Even three year after receiving Rs 1.5 lakhs as a token of appreciation from Booker Prize winner Arundhati Roy, the Beej Bachao Andolan is yet to utilise the fund. With the unique Beej Bachao Andolan (Save the Seeds Movement) this little village in district Tehri made headlines worldwide. The noble concept started by farmer and social activist Vijay Jardhari to conserve traditional agriculture practices of the hills attracted acclaim from far and near.
Booker Prize winner Arundhati Roy was much impressed by the movement of the villagers to conserve traditional seeds. As a gesture of appreciation, she donated Rs 1.5 lakh to BBA, in 2002.
Providing the reason behind non-utilisation of the fund, Jardhari says, "We are yet to utilise the donation made by Arundhati. Our plan is to establish a farm here. At this farm, we will grow traditional crops."
He asserted that buying land and setting up a farm is an expensive project and they have few resources. The donation made by Roy is safe in the BBA account.
Incidentally, Beej Bachao Andolan is a non-registered organisation. It does not operate on government and World Bank grants. The movement aims at promoting agricultural biodiversity and sustainable agriculture through old agriculture practices. This fact indicates the commitment of the BBA activists who continue this movement with their own resources. The BBA is now fifteen years old.

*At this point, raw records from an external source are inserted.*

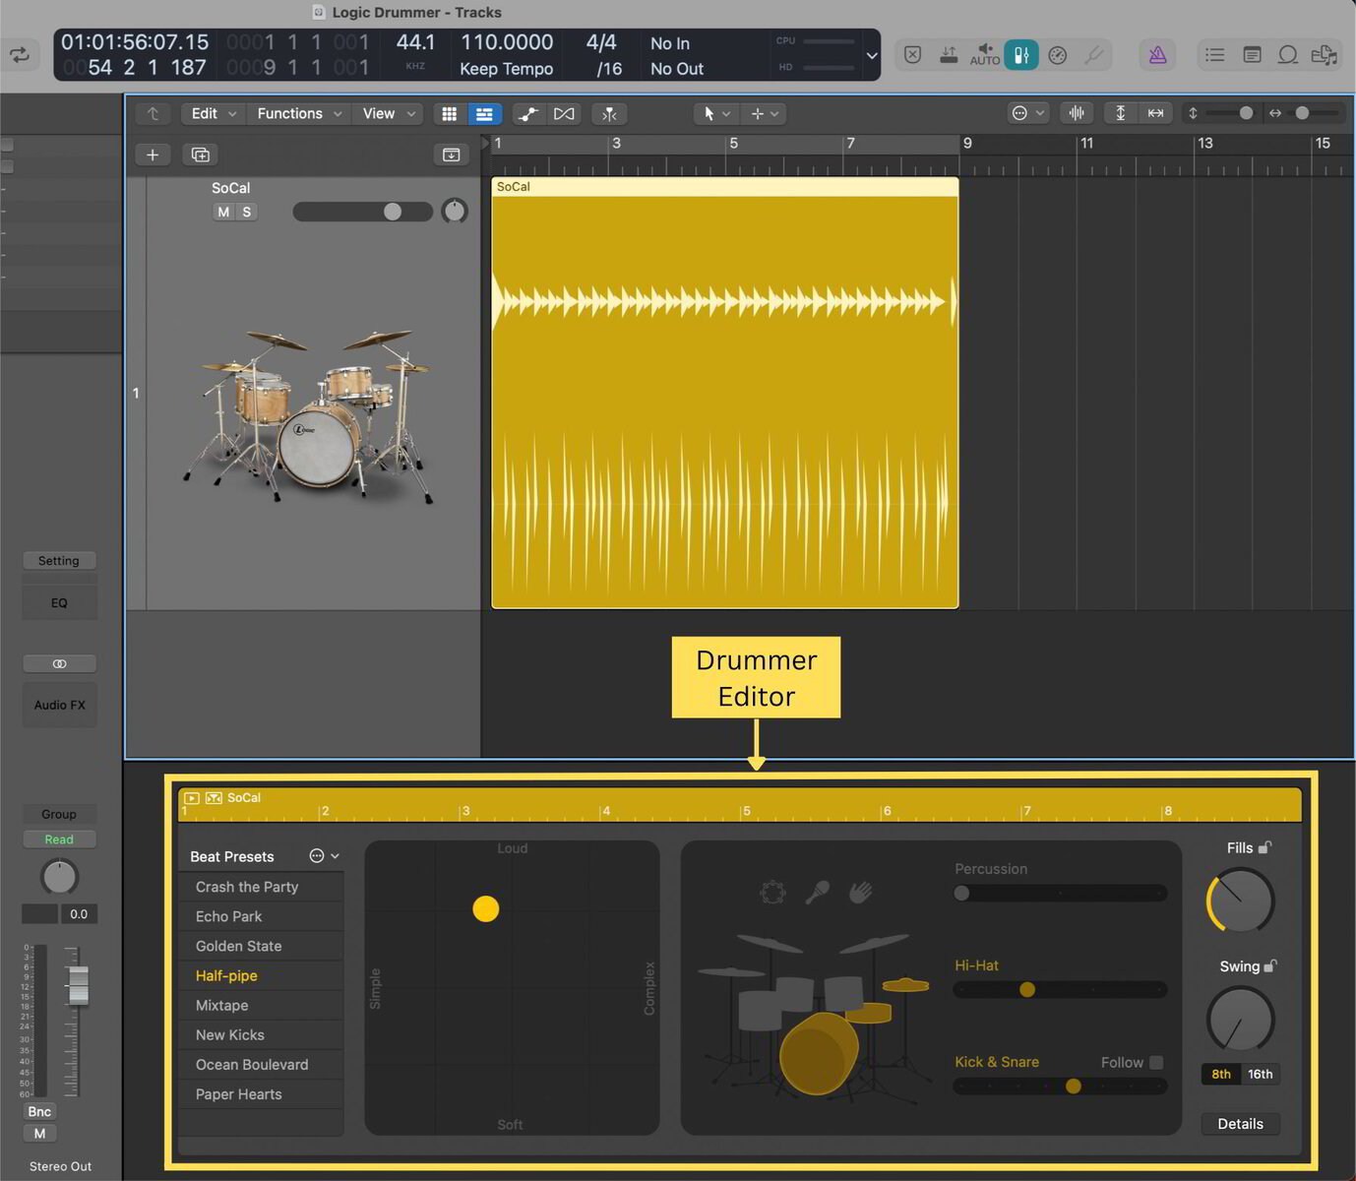
Task: Open the Loop Browser
Action: click(1288, 55)
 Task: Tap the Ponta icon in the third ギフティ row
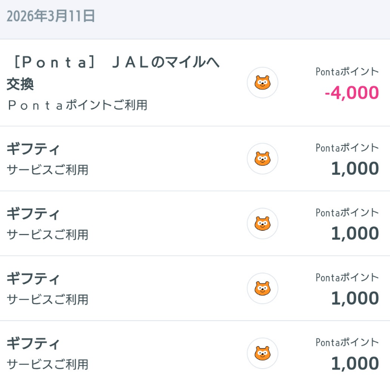click(x=263, y=289)
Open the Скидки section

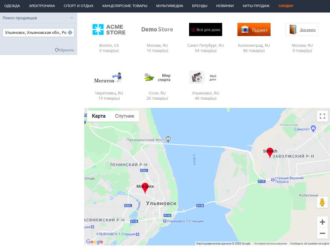click(286, 6)
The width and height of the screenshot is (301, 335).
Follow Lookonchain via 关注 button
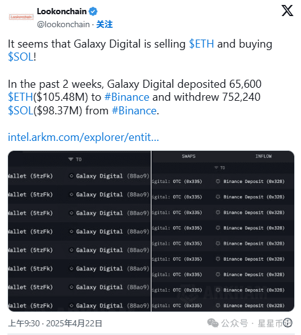point(104,24)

Vijay Jardhari and his friends travelled from village to village to collect traditional seeds. To date, they have collected some 200 varieties of kidney beans, 100 of paddy, seven of wheat - to mention just a few. The huge collection of local seeds clearly indicates the toil put in by the BBA activists.
Commenting on the change in public attitude, Jardhari says, "Baranaja (literally meaning twelve grains) system of traditional mixed farming, has made a comeback in the agriculture fields in the hills. This traditional practice of growing a combination of cereals, lentils, vegetables, creepers, and root vegetables (Baranaja) suffered a major jolt after the Green Revolution. But, now farmers have realised the hazards of chemical fertilisers."
Asserting that the demand for organic food grains is increasing with each passing day he said, "Some ten years back when we used to participate in fairs in New Delhi, selling organic food grains, our maximum sale used to be around Rs 10,000. But now the turnover is over two lakhs. This clearly indicates the rising awareness about organic food grains among consumers." Uttarakhand is promoting itself as an organic state. The state could learn a lot in this regard from the unique 'Beej Bachao Andolan'.